Are you a victim of an intentional violent crime?
An intentional violent crime is a crime in which intentional violence was used against you or in which you were threatened with violence. For example: robbery, assault or rape.
Do you have serious physical or psychological injuries?
You need to have incurred serious physical and/or psychological injuries as a result of the violent crime. According to the Compensation Fund, serious injuries are injuries with long-term or lasting medical effects.
Some examples are: a disfiguring facial scar, fracture of an arm or leg, the loss of an eye or a post-traumatic stress disorder. Check the list of injuries for an overview of the injuries that are considered to be serious by the Compensation Fund.
Was the violent crime committed in the Netherlands?

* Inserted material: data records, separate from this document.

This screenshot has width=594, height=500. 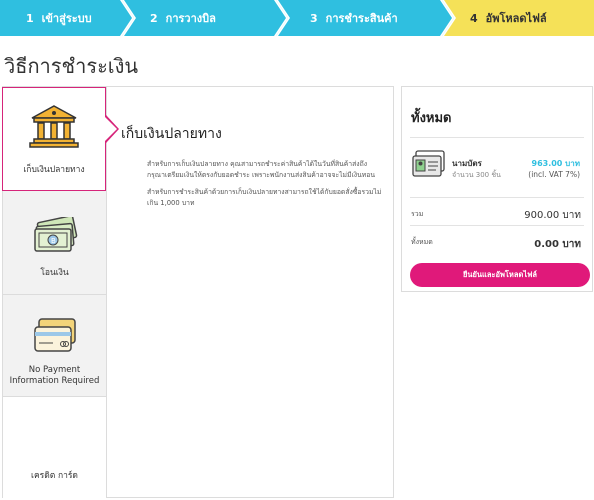 What do you see at coordinates (362, 18) in the screenshot?
I see `step-label: การชำระสินค้า` at bounding box center [362, 18].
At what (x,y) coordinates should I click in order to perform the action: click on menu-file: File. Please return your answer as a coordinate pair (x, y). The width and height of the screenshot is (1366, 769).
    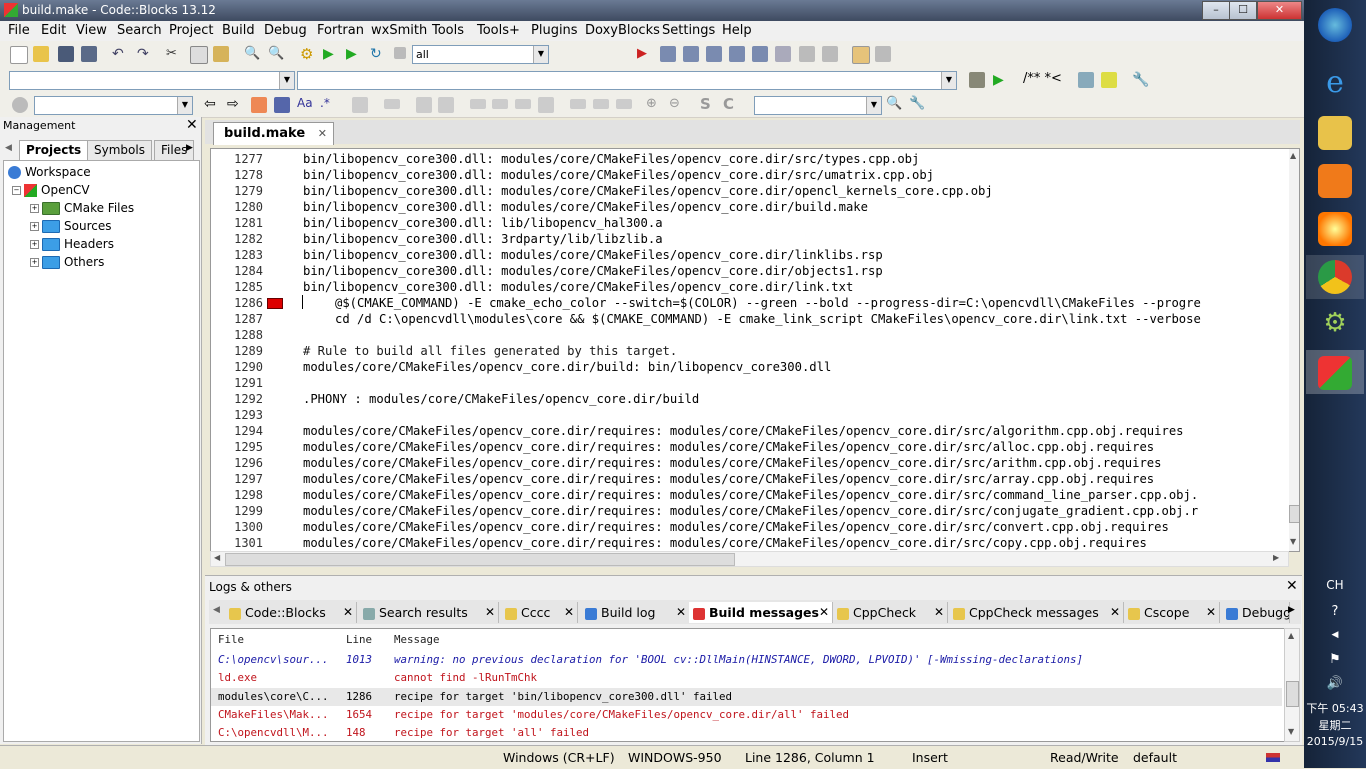
    Looking at the image, I should click on (19, 30).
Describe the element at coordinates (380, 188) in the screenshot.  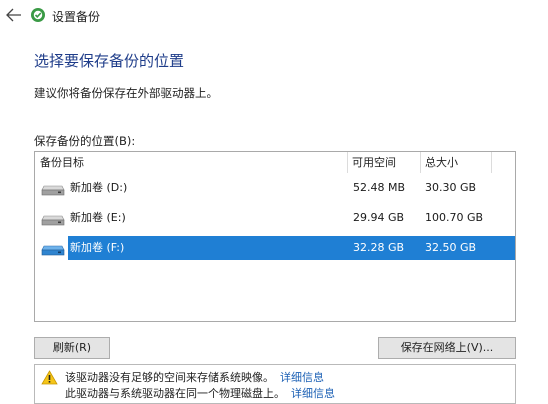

The violent crime must have been committed in the Netherlands. Your nationality (or that of your close relative) is not relevant. You also do not have to live in the Netherlands to be able to file an application. For further information, see our policy manual.
Were you a victim of a violent crime in one of the EU-countries after 1 January 2006? If so, then you can file an application with the Dutch Compensation Fund for a payment from the compensation fund in the country in which you became a victim.
Did you or your close relative take part in the violent crime?
When you have taken part in the violent crimeit may have consequences for your application. If, for instance, you were the first to use violence, you have challenged somebody or if you took part in criminal activities, then you yourself are (partly) to blame for the damage resulting from the violent crime. In these cases you may not get (full) compensation.
However, if you were involved in an act of violence because you were helping a fellow citizen who was being assaulted, then you are not likely to be held accountable.
If you file an application as a surviving relative, your relative must not have contributed to the violent crime. If it is established that your relative contributed to the violent crime, you will be denied compensation.
Were the damages compensated in any other way?
The Compensation Fundwill pay compensation if your damages were not compensated in any other way. Did you, for instance, receive compensation from the perpetrator or an insurance company? If so, then the Compensation Fund may deduct this amount from the payment.
If your damages were fully compensated, then the Compensation Fund, in principle, will not pay any compensation. You do not have to wait with filing the application until you know whether you get compensated by another party.
If you receive a payment from the Compensation Fund, and afterwards from the perpetrator, for instance, you must report this to the Compensation Fund. The Compensation Fund will then determine whether this payment must be settled with (part of) the payment you received from the Compensation Fund. For further information, see our policy manual.
Did you file the application within a period of ten years after the violent crime took place, or after death?
You must file your application within a period of ten years after the violent crime was committed, or after your relative died. It is possible that you are not able to file your application in this period of time. In that event, let us know the reason for the delay. We will then see if we can still handle your application.
It is not possible to file an application if the violent crime happened before 1 January 1973.